[Supplied material Boundary: Start]
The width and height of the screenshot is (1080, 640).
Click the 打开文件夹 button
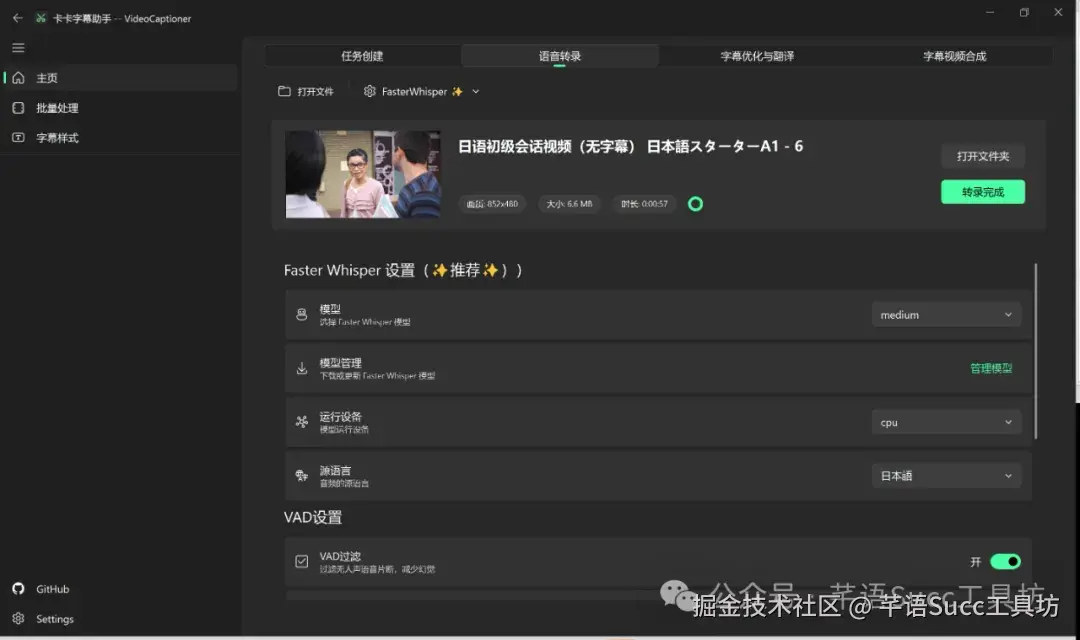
[Supplied material Boundary: End]
[Supplied material Boundary: Start]
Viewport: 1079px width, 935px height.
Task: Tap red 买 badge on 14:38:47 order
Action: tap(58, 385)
[Supplied material Boundary: End]
[Supplied material Boundary: Start]
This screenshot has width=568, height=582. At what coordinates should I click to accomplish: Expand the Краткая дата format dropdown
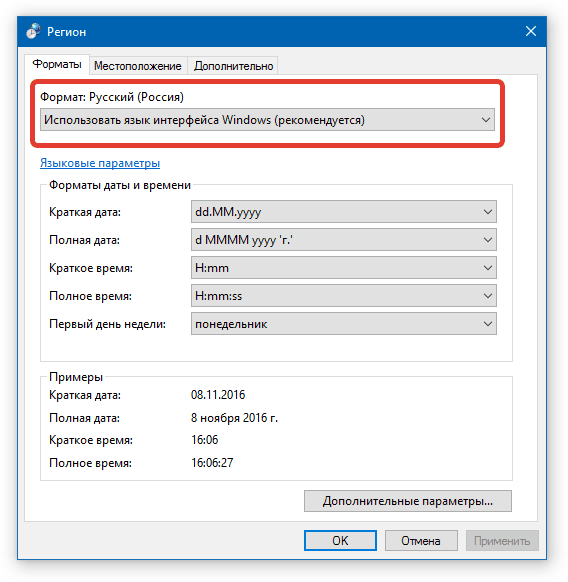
[Supplied material Boundary: End]
Task details:
Within the records, the lines containing the string "screenshot" are to be counted and their number given without comment.

Reply to the task:
2